Così il teatro delle figure si rivela essere un Trauerspiel, alla lettera un gioco luttuoso, funesto. Esso prepara quello spazio che Heidegger in Tempo ed essere chiama la Lichtung, la “radura” che esprime l' attesa dell'essere. Nelle lingue ebraica, greca e latina, il sacro è ciò che è separato, l'assolutamente altro, rivelazione interiore del divino4. Esso è desiderio e perdita, perielio e afelio dell'oggetto. E' una pittura del prima: prima del tempo, prima del moderno, prima della fine…Com'era il mondo prima che gli dèi lo abbandonassero. Perciò l'oggetto esige di essere perduto per poter essere trovato. L'uomo e l'animale regnano insieme sulle cose, sono entrambi partecipi di un destino comune dell'essere. Essi sorvegliano i luoghi sono i testimoni del sacro.



Francesco Giardinazzo Primavera 1999



1 Sofocle, fr. 956 Pearson; cfr. G. Colli, La sapienza greca, 3 voll., Adelphi, Milano 1990, vol. I, p. 79.

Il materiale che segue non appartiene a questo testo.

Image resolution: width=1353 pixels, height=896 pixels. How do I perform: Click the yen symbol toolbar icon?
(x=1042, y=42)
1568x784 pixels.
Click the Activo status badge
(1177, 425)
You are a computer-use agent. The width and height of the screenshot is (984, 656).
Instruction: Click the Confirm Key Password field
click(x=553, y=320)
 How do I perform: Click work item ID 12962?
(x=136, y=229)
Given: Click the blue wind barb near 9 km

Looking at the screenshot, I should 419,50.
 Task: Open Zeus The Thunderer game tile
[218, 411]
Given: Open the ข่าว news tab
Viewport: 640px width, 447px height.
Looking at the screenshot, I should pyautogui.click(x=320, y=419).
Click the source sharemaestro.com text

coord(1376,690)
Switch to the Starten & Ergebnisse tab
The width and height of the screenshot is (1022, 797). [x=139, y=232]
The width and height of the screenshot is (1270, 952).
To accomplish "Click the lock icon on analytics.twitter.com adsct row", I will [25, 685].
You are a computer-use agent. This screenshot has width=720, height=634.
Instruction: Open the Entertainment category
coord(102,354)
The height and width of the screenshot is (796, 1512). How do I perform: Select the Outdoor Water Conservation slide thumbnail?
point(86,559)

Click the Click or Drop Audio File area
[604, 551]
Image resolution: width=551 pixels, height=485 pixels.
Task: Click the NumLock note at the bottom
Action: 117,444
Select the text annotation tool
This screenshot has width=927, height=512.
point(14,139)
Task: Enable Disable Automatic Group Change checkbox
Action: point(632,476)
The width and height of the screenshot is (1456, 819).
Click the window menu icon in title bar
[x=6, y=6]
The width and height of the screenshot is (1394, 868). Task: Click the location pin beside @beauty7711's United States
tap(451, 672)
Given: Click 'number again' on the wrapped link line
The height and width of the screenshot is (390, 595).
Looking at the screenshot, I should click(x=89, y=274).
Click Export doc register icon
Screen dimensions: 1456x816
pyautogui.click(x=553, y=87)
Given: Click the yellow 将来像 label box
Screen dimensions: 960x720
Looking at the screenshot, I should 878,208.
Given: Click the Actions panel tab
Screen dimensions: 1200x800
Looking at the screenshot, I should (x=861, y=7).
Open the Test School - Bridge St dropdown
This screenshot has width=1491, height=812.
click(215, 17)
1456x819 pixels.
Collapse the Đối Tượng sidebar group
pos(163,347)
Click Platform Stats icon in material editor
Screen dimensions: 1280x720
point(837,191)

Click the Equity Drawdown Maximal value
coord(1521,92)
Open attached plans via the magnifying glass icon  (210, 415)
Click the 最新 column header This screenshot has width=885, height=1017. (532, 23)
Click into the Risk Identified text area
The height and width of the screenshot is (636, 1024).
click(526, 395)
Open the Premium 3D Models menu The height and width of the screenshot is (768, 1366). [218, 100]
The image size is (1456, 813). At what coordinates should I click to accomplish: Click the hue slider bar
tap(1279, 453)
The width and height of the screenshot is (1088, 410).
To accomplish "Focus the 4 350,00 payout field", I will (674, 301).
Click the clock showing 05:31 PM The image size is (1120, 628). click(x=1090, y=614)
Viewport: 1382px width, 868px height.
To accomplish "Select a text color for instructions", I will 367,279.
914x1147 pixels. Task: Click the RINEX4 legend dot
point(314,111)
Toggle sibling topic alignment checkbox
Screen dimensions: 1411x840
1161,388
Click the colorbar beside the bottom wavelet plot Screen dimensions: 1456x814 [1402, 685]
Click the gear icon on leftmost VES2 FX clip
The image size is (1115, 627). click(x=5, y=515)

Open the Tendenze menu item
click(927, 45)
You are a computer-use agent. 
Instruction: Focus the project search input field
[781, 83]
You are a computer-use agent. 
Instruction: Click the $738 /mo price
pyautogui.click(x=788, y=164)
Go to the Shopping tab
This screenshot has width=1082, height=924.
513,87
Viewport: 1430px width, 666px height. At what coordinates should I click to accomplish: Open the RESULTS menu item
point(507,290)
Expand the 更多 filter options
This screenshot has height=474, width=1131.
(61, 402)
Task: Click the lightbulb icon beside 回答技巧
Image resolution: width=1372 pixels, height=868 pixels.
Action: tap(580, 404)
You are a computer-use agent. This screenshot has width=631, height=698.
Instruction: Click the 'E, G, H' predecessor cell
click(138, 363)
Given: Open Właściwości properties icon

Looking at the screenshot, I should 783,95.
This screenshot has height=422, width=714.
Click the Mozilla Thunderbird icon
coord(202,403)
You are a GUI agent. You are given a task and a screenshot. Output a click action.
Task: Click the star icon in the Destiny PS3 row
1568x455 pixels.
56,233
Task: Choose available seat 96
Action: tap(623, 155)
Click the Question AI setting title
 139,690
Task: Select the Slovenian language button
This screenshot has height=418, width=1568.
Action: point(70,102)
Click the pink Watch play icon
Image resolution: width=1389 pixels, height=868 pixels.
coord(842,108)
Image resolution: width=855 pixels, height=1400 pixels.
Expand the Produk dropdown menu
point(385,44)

2 «E semàinein è il termine proprio per “significare” (bedeuten). Qui abbiamo il collegamento con il logos di Eraclito. Anche il logos, il senso, semàinei, non parla univocamente come il nome ma neppure nasconde nulla, bensì c’è in quanto séma e “significa”. Questo logos è effettivamente simbolo del mondo, poichè anch’esso semplicemente c’è, indifferenziato e unitario, come l’universale»; B. Snell, Il linguaggio di Eraclito, a cura di B. Maj, Corbo ed., Ferrara 1989, p. 25.


3 W. Shakespeare, La tempesta, a cura di A. Lombardo, Garzanti, Milano 1995, ad. loc.


4 Cfr. R. Otto, Il sacro, Feltrinelli, Milano 1966.